Six personnages sont emportés à leur insu par les flots de l'histoire. Soussou, ambitieuse à défaut d'être jolie, et sa soeur, Nadia, innocente et révoltée. Siegfried, Werther en quête d'amour et de destinée. Sybilla, épouse d'un diplomate, qui succombe dangereusement au vertige sensuel de l'Egypte. Loutfi, trotskiste ascétique, qui rêve de justice sociale. Ismaïl, apollon au coeur naïf, mais à la tête froide, qui trouvera son identité dans le groupe des officiers insurgés. Fatma el Entezami, mondaine vaine, riche et désabusée.
Tout à coup éclate l'incendie : le 26 janvier 1952, Le Caire brûle. La royauté chavire. La bulle a crevé. Les privilégiés d'hier sont sommés de choisir l'Egypte de Nasser ou l'Occident.

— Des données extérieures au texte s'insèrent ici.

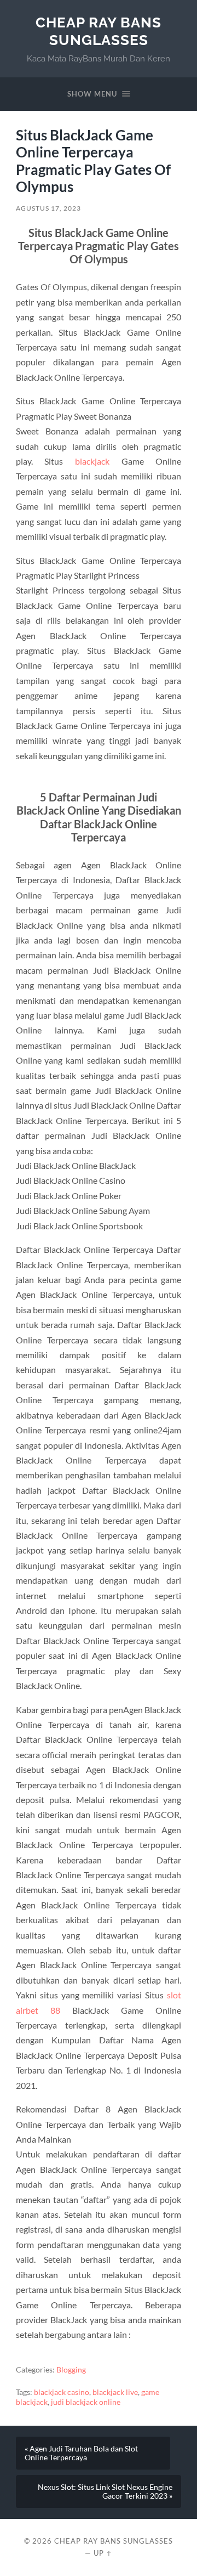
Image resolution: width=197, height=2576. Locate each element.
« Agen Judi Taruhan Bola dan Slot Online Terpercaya (81, 2453)
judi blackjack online (85, 2402)
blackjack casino (61, 2392)
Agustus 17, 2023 (48, 208)
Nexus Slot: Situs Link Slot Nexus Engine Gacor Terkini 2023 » (105, 2491)
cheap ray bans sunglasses (98, 31)
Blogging (71, 2369)
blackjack (92, 461)
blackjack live (115, 2392)
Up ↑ (103, 2553)
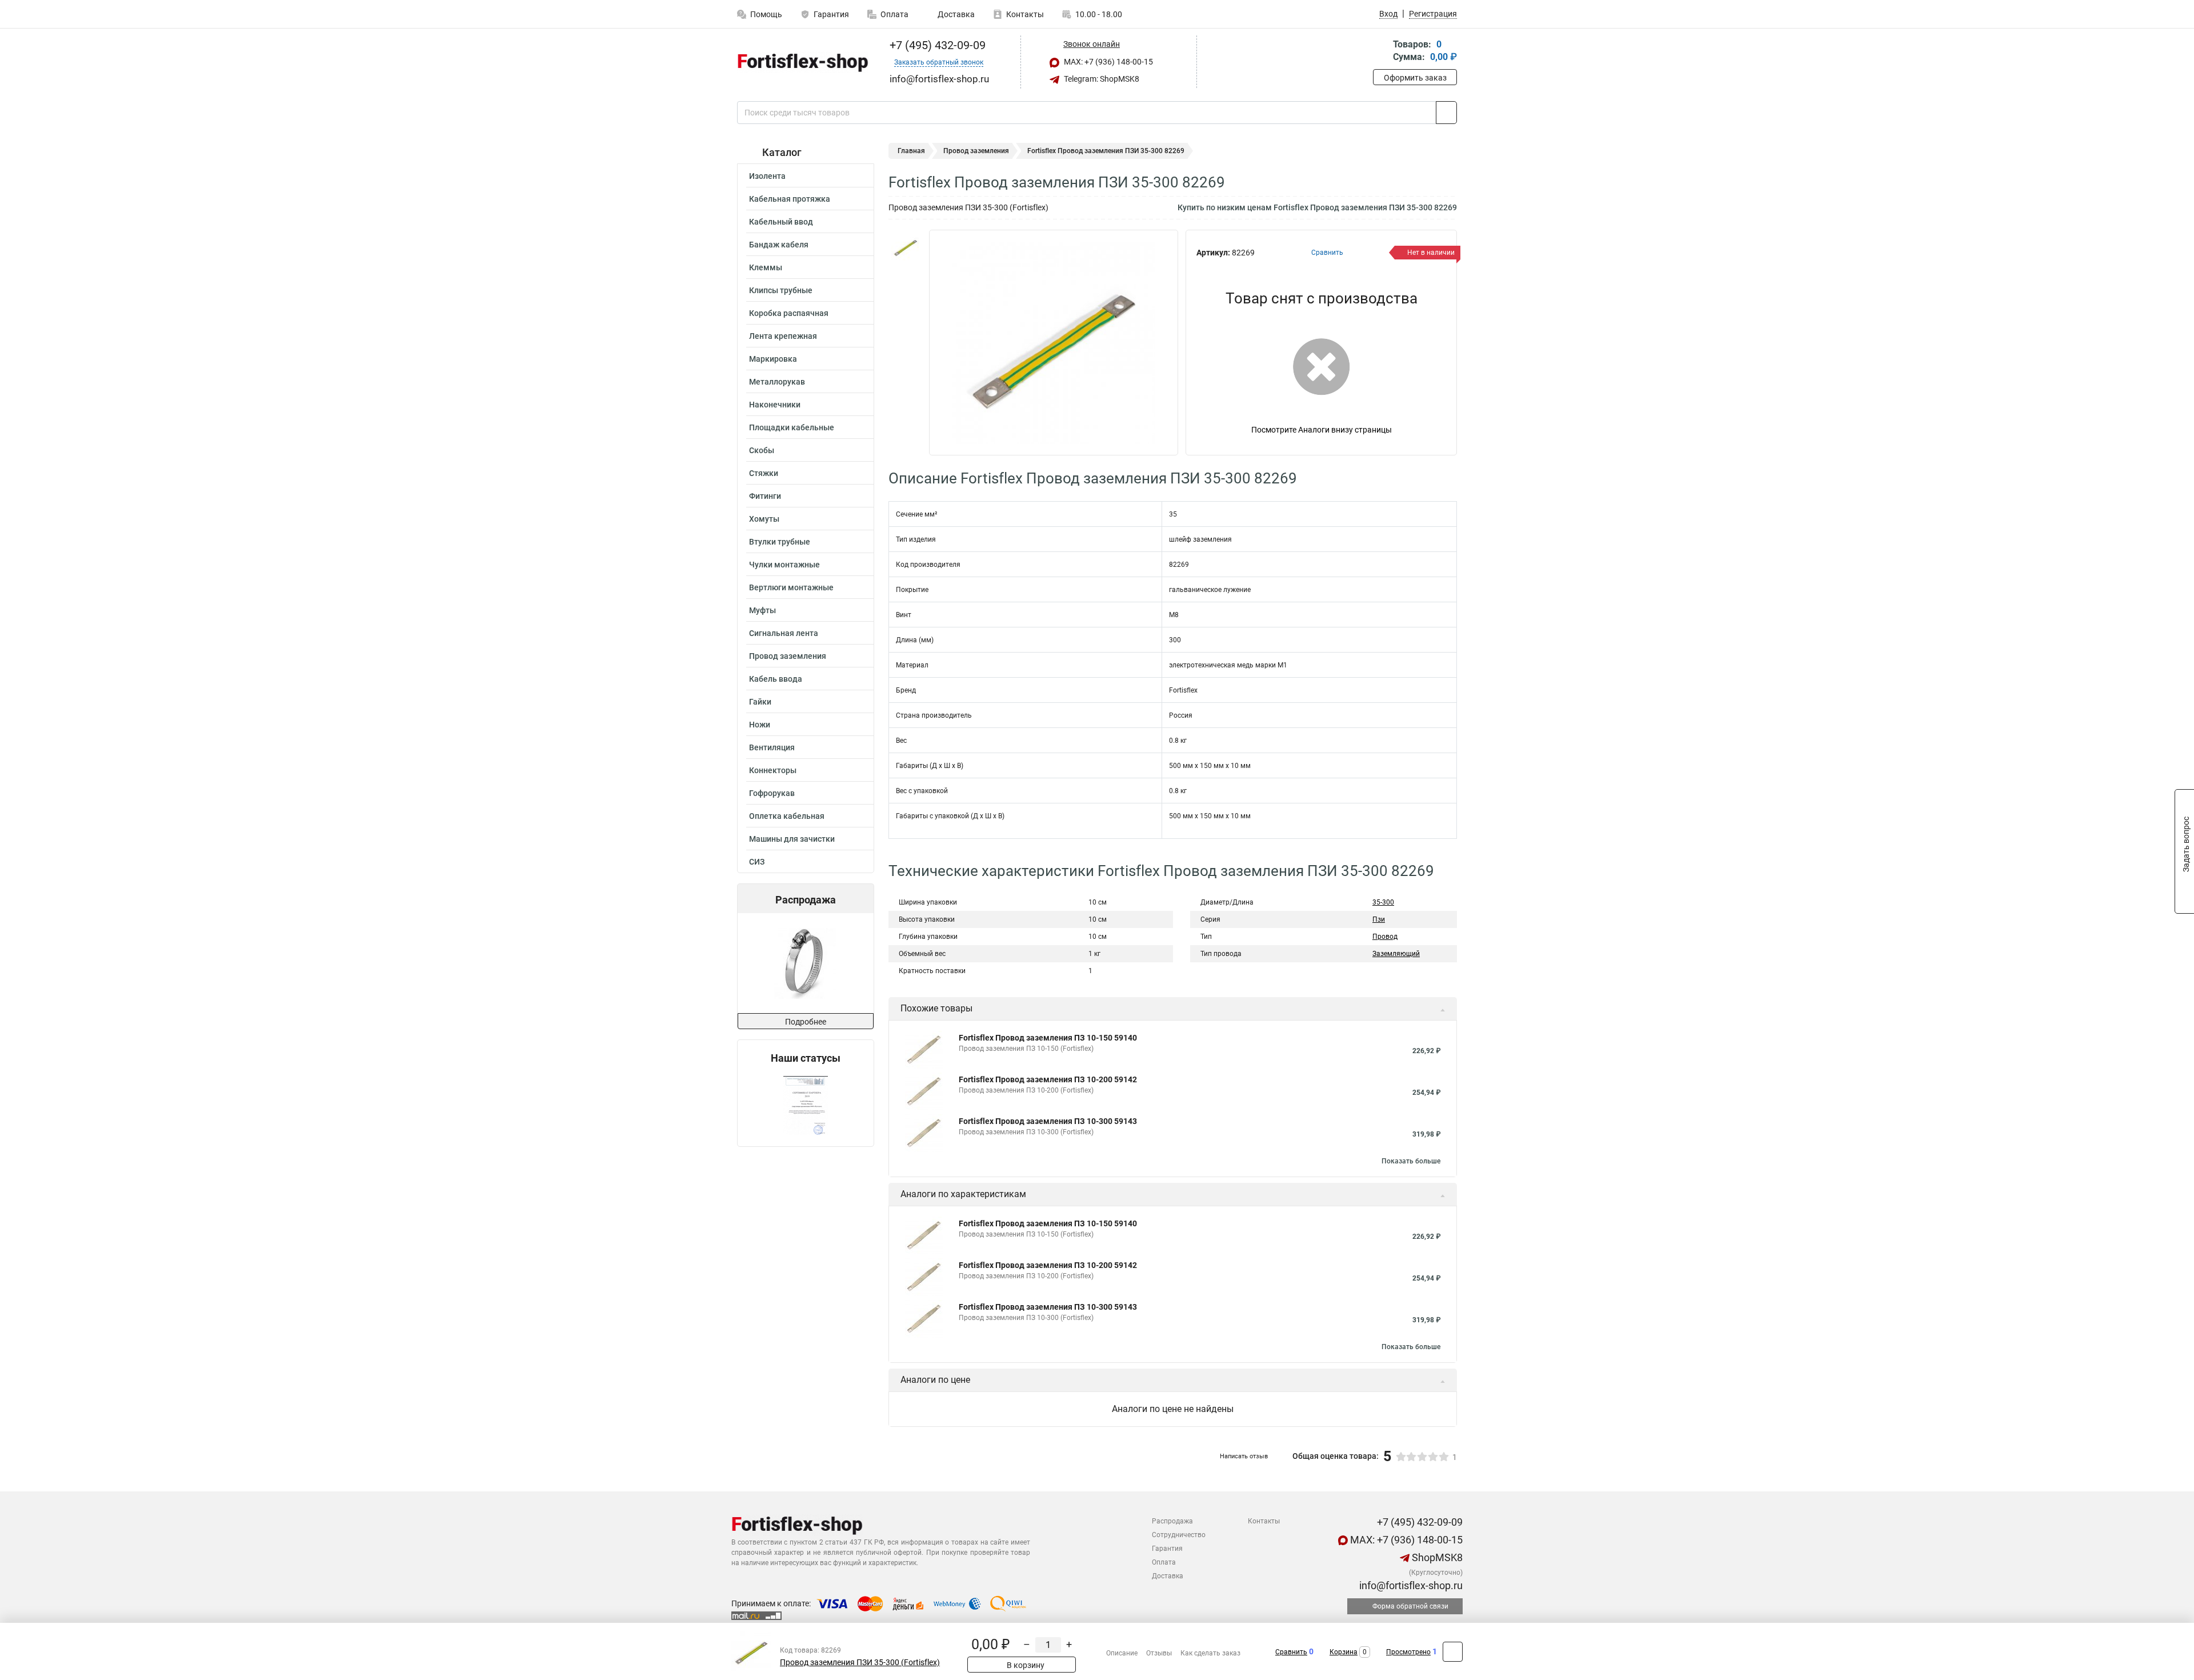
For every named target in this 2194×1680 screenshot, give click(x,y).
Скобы (761, 450)
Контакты (1025, 14)
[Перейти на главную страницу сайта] (801, 62)
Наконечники (774, 404)
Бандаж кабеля (778, 244)
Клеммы (765, 267)
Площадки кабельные (791, 427)
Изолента (767, 176)
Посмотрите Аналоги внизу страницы (1321, 429)
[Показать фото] (905, 247)
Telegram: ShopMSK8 (1100, 78)
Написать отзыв (1244, 1456)
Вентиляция (772, 747)
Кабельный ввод (781, 221)
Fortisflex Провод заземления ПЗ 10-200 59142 (1048, 1079)
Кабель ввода (775, 678)
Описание (1122, 1653)
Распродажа (1172, 1521)
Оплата (894, 14)
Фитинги (765, 496)
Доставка (955, 14)
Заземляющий (1396, 954)
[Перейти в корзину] (1381, 51)
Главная (911, 151)
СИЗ (756, 861)
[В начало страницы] (1453, 1652)
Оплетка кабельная (786, 816)
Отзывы (1159, 1653)
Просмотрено (1408, 1652)
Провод (1385, 937)
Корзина (1344, 1652)
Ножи (759, 724)
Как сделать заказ (1210, 1653)
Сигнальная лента (783, 633)
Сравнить (1291, 1652)
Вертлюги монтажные (791, 587)
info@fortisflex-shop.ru (1410, 1585)
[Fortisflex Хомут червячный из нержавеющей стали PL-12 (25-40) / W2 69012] (805, 963)
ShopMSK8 (1436, 1557)
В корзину (1024, 1665)
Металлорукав (777, 381)
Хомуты (764, 518)
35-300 (1383, 902)
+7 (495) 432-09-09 (936, 45)
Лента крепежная (783, 336)
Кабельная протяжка (789, 198)
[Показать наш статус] (805, 1105)
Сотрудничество (1179, 1535)
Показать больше (1411, 1161)
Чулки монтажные (784, 564)
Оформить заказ (1415, 77)
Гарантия (831, 14)
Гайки (760, 701)
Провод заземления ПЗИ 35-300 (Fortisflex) (860, 1662)
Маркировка (773, 358)
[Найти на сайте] (1446, 112)
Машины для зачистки (792, 838)
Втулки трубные (779, 541)
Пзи (1378, 919)
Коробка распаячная (788, 313)
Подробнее (805, 1021)
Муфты (762, 610)
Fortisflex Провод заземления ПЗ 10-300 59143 (1048, 1121)
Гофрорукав (772, 793)
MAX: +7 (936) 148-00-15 (1107, 61)
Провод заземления (787, 656)
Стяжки (763, 473)
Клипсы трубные (780, 290)
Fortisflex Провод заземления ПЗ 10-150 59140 (1048, 1037)
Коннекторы (772, 770)
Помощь (766, 14)
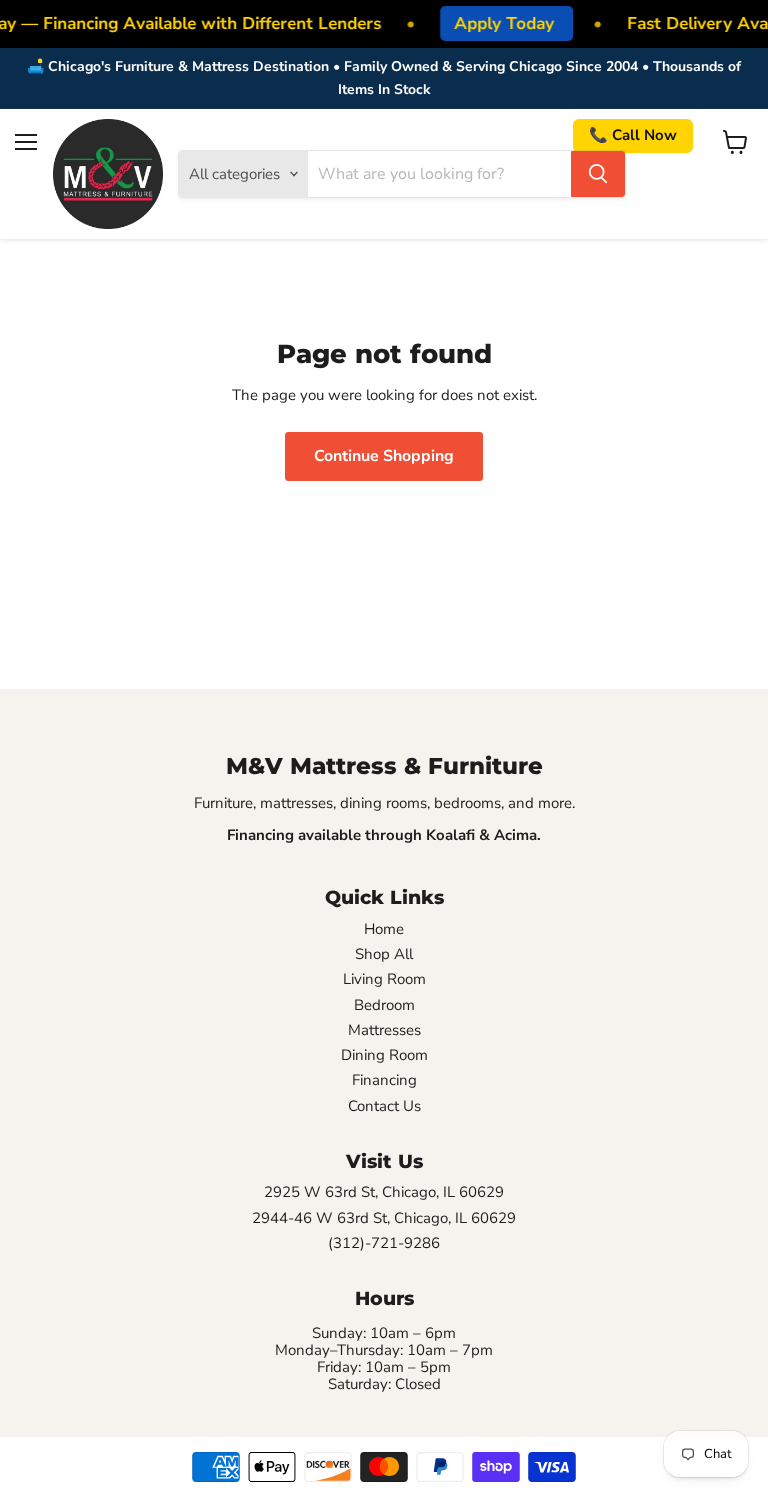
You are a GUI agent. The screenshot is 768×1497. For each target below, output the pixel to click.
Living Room (384, 979)
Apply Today (500, 23)
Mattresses (384, 1030)
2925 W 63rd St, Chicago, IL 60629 (384, 1192)
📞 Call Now (633, 135)
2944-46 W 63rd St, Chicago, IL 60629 (384, 1218)
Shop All (384, 954)
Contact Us (384, 1106)
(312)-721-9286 (384, 1243)
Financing (384, 1080)
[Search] (598, 174)
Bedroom (384, 1005)
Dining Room (384, 1055)
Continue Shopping (384, 456)
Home (384, 929)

C'est l'exil, son pain dur et surtout la perte de l'identité.
« Personne ne comprendra jamais ce que nous avons vécu... »
Un roman chatoyant, contrasté, nostalgique, d'un réalisme quasi photographique. Peut-être le plus immédiatement intime de Gerald Messadié, qui est né au Caire et a connu cette époque, ce monde.